Will’s big brother comes out of the house with a shotgun and an easel. “I’m goin’ huntin’. Anybody wanna come along?”

“No thanks, I’m tired,” says Will. He does look tired. “I think I might be coming down with something.”

“Will, you get inside and get some rest. We don’t need two sick boys walking around here,” says his mom.

“I don’t feel sick anymore. I’m too good to be sick,” boasts Will’s big brother, and then he walks into the woods alone to paint one of his pastoral paintings. I finish my hot dog and go home. I never did ask him why he took that shotgun with him. Maybe he really was going hunting.

 

I
SKIP TWO DAYS OF
school and stay on the art class computer trying to make the video I shot look like the dream. Editing is the easy part because I can do it alone and on my own time. All I have to do is cut and paste. The problem is it doesn’t look right. It looks too plain. It isn’t until I remember those Impressionist paintings sitting in Will’s basement that I can fix the problem. I manipulate the colors of the video using a program on the computer to make them look as if they’re water-colored. It deepens everything and gives it the dreamy look I want. The blue of the sky bleeds into the yellow of the sun and wheat.
The red of the shirts the rebels are wearing show out like blood. It’s like everything has its own aura.

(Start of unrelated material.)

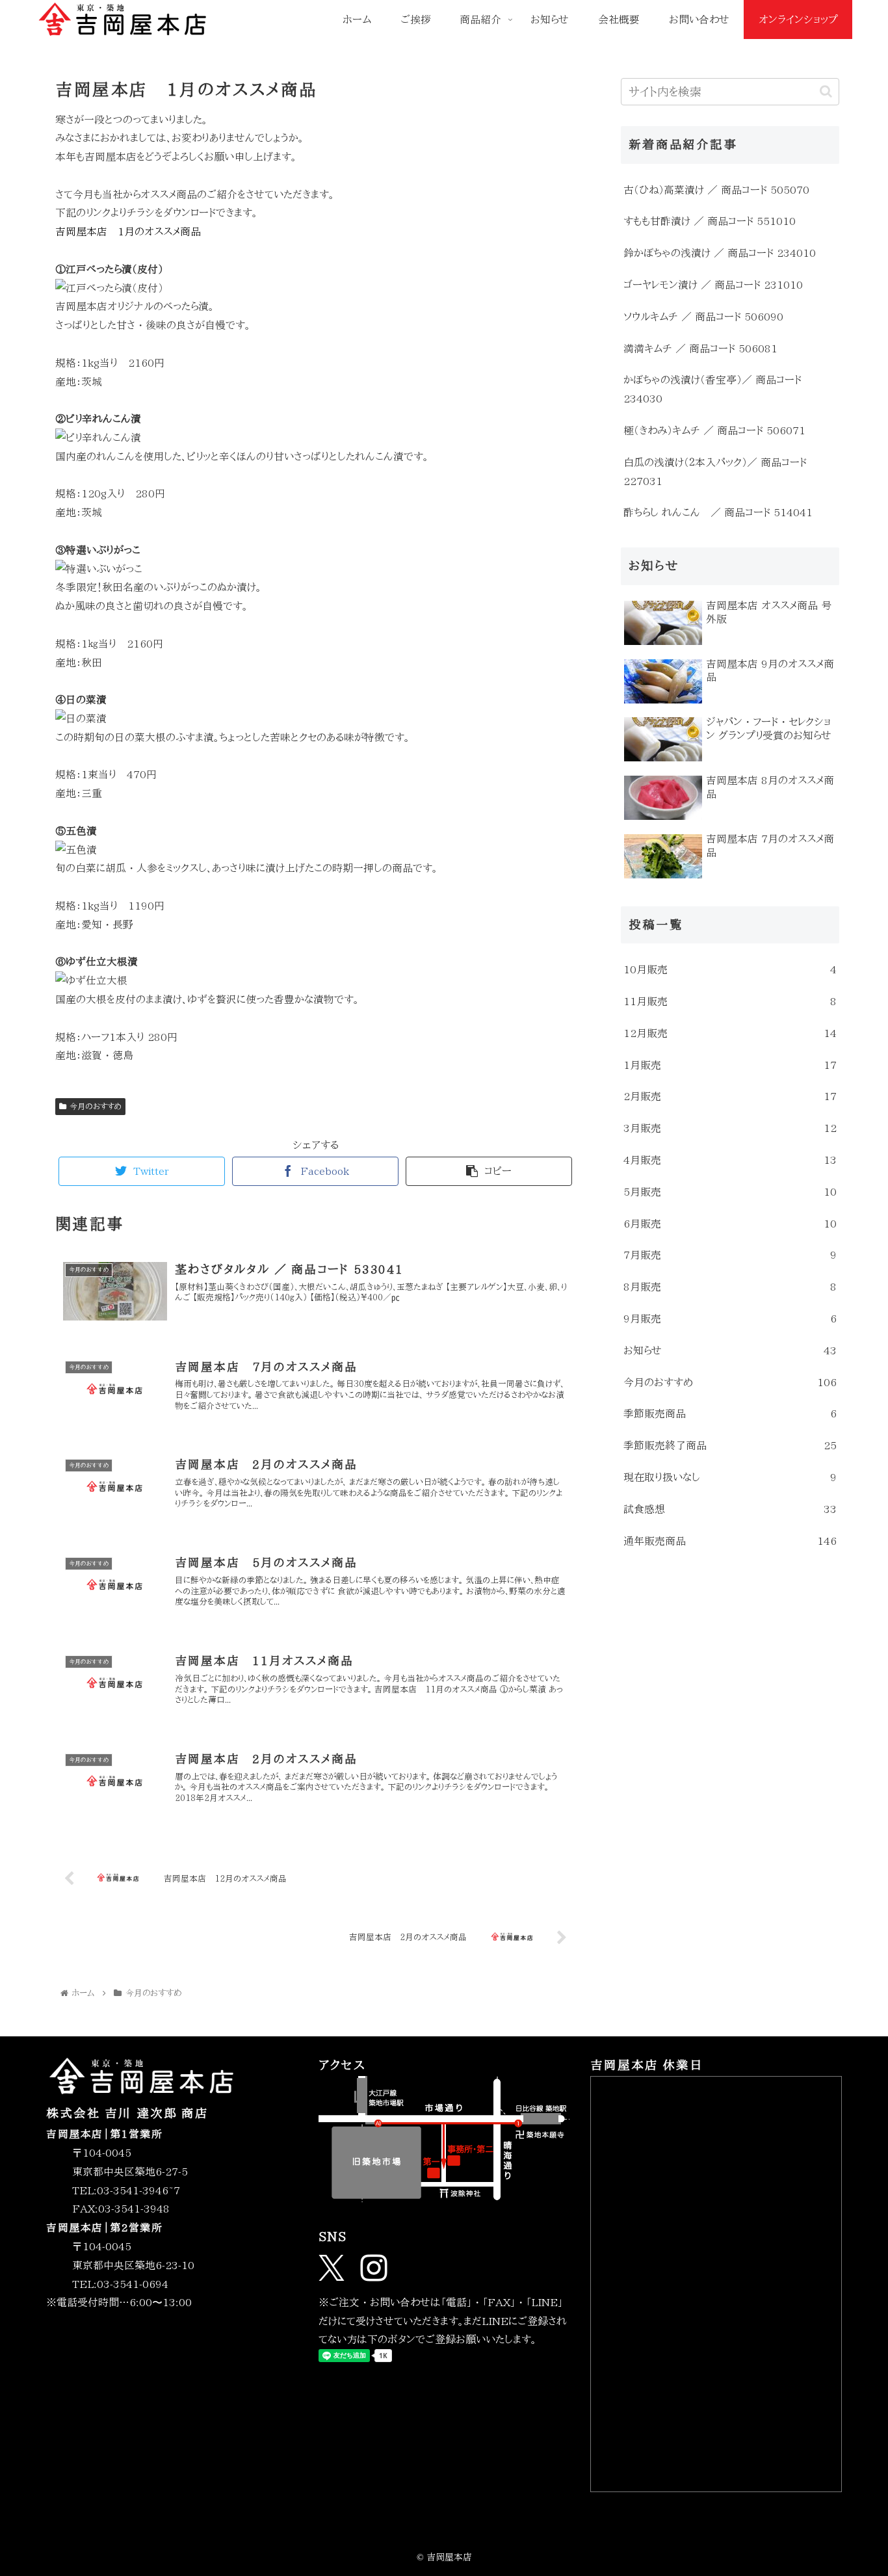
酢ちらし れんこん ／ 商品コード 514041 (718, 512)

Most of the running time of the film consists of the machete-wielding rebels frantically running around in the wheat getting hunted down and picked off by the gun-toting soldiers. After I give the orders and the rebels duck down into the wheat to hide from the soldiers, I come running out of the wheat to cover the dictator’s big gun with the black tarp. Using a little camera trickery, namely turning the camera off and then on while keeping everyone standing still, I turn the big gun into a camera, which suddenly becomes the point of view of the film. The dictator and the soldiers run, and the rebels win the battle without violence. As soon as I finish I show the ten-minute film to Mr. Peck in his office.

“Looks good.”

“Thanks.”

“Is this your final exam project?”

“Yeah, I think so.”

“Well, just try to look busy until the end of the year, then,” he tells me.

I
GET SUSPENDED BECAUSE OF THOSE TWO DAYS
I skipped while working on my video art project. And as punishment I’m put in “lockdown” for a day. There’s a trailer behind the school next to the Dumpster for that. I get there early in the morning because if you’re late just one minute you get another day. David’s already there for getting caught smoking back behind the school. All the teachers know about the pack of cigarettes in his shirt pocket but usually don’t say anything because, though he’s sixteen, David supports himself and his mother as an auto mechanic and the occasional small-time loan shark. He has this constant worn-out look about him. I don’t think he sleeps much.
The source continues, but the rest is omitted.